メインとなるダイビング以外にもやれることはいろいろある。順番にチェックしていこう。
イルカの調教
ハンドウイルカやシャチ、ベルーガなど、一部のイルカ類は仲良くなると、名前をつけてパートナーになれる。パートナーとは一緒に海に潜れるほか、船のタラップをポインティングすると、トレーニングして数々の技を磨くこともできる。バックフリップやフロントジャンプ、歌など、いろいろな技を練習しよう。ジャンプの高さや、ヒレ歩きの距離などはレコードとして記録され、トレーニングするごとに伸びていく。初めは1m程度のジャンプでもだんだんとハイジャンプになっていく様子はまさしく圧巻。エサをもらって喜ぶ様子もかわいい。
アクアリウム
生物図鑑に掲載された生き物は、アクアリウムの水槽に入れて鑑賞できる。水槽のサイズは4×4マス。魚は1マス、2マス、2×2マスの3種類のサイズがあるので、うまく組み合わせよう。同じ生き物ばかり入れてゆっくり観察するのもアリだ。
ただし、初回版ではアクアリウムではシノノメサカタザメを選ぶとフリーズする不具合が報告されている。無償で新品と交換してもらえるので、詳しくは公式サイトを参照してほしい。
海底のアイテム探し
マナウライの海には、さまざまな宝物が眠っている。探索中に、キラリと光るポイントを見つけたらすかさずチェックしよう。バラバラになった碑文や羅針盤のパーツを全部拾うとちょっとしたイベントが起こる。海が隠ししている深い秘密が解けるかも……。
ダイバーの仕事
ダイバーとしての仕事の依頼はメールで来る。代表的なのはガイドの仕事。お客さんと一緒に潜り、「ナンヨウハギが見たい」「ナポレオンフィッシュと出会いたい」という要望に応えるべく、マナウライの海を案内する。後日、仕事ぶりがランクで評価されるが、お目当ての魚が見つからなかったりして、ランクAを取るのは意外と難しい。
また、ライターのダグラスから雑誌に掲載する写真の撮影依頼がくることもある。水中カメラを使って、最高の1枚を激写しよう。
こうした仕事をこなすと、髪型やダイビングスーツなど、外見を変えるアイテムがもらえる。ダイビングの能力が変わるわけではないが、Wi-Fi通信の同時プレイもあるので、自分らしく飾りたい。
自宅のディスプレイで癒しの空間を味わおう
生物図鑑のコンプリート、海底遺跡の謎の解明、アシスタントのキャサリンの過去にまつわる連続イベント……、といった目的はあるが基本的にはダイビングを自由気ままに楽しめる本作。美しい海をゆったりまったり、マイペースに満喫したい人に向いている。

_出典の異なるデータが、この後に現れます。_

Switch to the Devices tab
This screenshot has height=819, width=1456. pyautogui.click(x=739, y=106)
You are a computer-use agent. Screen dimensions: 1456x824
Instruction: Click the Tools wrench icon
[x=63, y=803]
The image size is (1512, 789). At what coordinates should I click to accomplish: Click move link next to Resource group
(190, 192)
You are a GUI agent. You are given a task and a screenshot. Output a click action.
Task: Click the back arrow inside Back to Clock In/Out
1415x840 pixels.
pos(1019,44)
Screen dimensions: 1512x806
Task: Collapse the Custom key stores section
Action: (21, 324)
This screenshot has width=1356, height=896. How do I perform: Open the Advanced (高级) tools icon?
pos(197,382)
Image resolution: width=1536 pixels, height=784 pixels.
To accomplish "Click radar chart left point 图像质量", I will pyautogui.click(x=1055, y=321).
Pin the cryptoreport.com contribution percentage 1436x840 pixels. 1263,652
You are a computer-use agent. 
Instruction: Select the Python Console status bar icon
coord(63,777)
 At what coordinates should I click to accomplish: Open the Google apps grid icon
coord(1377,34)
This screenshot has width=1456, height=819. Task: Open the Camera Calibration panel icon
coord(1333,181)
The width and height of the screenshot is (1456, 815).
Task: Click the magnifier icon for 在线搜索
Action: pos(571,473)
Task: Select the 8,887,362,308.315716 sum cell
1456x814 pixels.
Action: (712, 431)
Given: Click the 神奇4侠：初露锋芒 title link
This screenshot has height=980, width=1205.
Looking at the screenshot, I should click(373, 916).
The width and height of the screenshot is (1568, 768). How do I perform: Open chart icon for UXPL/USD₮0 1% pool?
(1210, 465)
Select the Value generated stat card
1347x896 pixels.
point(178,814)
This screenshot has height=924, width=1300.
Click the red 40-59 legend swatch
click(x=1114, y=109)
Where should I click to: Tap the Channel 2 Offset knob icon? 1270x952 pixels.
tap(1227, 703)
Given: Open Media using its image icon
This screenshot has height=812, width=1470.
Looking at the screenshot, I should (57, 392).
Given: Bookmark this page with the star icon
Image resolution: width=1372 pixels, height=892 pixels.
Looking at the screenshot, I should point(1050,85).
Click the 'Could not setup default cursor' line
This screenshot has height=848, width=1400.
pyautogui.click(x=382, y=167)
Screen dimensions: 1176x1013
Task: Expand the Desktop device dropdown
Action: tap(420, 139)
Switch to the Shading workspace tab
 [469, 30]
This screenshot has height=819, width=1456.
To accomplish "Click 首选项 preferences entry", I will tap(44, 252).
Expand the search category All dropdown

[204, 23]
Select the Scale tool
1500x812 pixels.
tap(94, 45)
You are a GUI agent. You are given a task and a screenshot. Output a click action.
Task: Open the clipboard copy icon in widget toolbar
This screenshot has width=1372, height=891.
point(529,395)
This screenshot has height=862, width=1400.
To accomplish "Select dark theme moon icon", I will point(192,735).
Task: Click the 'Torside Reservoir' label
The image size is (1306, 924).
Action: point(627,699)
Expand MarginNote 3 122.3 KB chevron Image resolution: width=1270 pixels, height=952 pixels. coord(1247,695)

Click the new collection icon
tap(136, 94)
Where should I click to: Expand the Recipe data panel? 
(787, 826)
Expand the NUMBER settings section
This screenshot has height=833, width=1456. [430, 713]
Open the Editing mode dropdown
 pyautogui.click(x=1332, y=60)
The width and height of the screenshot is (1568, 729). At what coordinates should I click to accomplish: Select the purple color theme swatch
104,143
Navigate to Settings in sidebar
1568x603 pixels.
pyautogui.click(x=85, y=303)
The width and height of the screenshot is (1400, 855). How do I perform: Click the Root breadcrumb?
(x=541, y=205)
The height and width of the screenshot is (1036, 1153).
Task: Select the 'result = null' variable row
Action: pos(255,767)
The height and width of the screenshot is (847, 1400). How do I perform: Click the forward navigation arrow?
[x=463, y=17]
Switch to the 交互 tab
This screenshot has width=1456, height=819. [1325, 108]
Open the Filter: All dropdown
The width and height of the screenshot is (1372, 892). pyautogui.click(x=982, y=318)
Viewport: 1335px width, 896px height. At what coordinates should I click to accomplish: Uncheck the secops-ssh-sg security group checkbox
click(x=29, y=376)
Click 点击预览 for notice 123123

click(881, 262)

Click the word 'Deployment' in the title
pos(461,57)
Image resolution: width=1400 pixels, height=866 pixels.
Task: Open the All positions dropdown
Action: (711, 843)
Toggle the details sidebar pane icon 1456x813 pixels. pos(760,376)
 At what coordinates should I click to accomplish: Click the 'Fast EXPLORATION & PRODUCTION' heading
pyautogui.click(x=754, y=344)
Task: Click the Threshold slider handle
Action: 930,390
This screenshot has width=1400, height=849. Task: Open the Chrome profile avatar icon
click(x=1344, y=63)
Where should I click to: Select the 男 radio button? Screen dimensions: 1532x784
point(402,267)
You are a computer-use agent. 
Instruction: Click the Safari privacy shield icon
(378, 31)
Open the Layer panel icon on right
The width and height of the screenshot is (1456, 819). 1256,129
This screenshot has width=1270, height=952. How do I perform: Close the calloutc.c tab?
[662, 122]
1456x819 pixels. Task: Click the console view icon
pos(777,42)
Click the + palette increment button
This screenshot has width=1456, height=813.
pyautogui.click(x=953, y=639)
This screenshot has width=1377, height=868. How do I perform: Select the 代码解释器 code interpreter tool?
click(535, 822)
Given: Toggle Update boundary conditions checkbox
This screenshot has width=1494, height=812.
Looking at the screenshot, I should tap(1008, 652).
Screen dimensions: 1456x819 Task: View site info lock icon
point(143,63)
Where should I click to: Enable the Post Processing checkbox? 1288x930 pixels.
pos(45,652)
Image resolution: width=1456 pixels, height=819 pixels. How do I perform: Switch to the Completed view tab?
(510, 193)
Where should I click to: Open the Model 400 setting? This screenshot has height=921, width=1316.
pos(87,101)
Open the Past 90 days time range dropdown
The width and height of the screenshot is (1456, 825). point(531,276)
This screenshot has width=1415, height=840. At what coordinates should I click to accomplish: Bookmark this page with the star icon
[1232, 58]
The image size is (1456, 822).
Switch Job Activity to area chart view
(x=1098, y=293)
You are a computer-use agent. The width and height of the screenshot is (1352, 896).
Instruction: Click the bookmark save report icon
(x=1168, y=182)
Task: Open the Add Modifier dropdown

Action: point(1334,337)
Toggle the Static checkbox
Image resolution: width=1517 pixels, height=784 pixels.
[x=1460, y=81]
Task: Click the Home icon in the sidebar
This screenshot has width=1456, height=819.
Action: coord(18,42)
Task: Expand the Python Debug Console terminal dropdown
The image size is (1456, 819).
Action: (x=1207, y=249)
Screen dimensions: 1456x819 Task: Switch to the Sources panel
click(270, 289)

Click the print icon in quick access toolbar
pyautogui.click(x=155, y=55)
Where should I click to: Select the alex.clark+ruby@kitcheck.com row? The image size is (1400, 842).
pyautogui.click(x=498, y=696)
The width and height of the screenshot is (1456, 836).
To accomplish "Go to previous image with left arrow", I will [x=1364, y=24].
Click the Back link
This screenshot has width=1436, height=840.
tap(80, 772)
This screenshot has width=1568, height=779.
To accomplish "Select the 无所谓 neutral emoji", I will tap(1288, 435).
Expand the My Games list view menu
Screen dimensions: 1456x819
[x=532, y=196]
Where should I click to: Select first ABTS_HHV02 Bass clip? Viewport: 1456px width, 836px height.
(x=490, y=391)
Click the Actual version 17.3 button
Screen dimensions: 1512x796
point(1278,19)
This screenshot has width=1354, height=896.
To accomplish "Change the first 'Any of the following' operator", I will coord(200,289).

個人的にうれしいのは、SDメモリーカードに入れたMP3ファイルを流せる点。好きな音楽を聞きながら潜れば、気分は最高だ。
潜っている間は再生するファイルを変えられないなど機能に物足りなさは感じるが、MP3をあらかじめPCで編集して、好きな曲を数曲結合しておくのがオススメ。夏っぽいノリノリの曲を流してもいいし、クラシックのピアノ曲で海の美しさを引き立ててもいい。ぜひ自分のベストなBGMを見つけてほしい。
ちなみに、本作にはBGMとしてドラマ「白い巨塔」の「Amazing Grace」を歌ったニュージーランドの歌手ヘイリーの曲が全部で10曲収録されている(もちろん「Amazing Grace」もあり。ゲームを進めると曲目が増えていく)。透き通った歌声がきれいな海にマッチする。
最後に気になった点をいくつか挙げておこう。まずは、小さな魚へのポインティングマーカーの当てづらさ。大きなものはともかく、小さな目標物にはなかなか反応してくれない。全体的な操作はスムーズなのに、ここはもったいない部分だ。ポインティングマーカーが近づいたら、目標物に自然と寄っていくなどの工夫があっても良かったかもしれない。
それともう1つ、魚の数が若干少ない気がする。景色は美しいが、もう少し魚が群をなして泳ぐ、圧倒的なシーンも見たかった。エサをまくと熱帯魚の壁ができる、そうした演出があってもよかったか?
以上、このくらいだろうか。先ほど書いたシノノメサカタザメのバグは残念だが、ゲーム的な制約やミッションを弱める工夫で、大人が満足する癒し空間を作り上げた。ほどよい隠し要素も盛り込まれ、“癒し=退屈”といった構図にもなっていない。地上での生活にストレスがたまったら、海中に行ってのんびりしよう。これが旅行に行けない筆者の夏休みだ。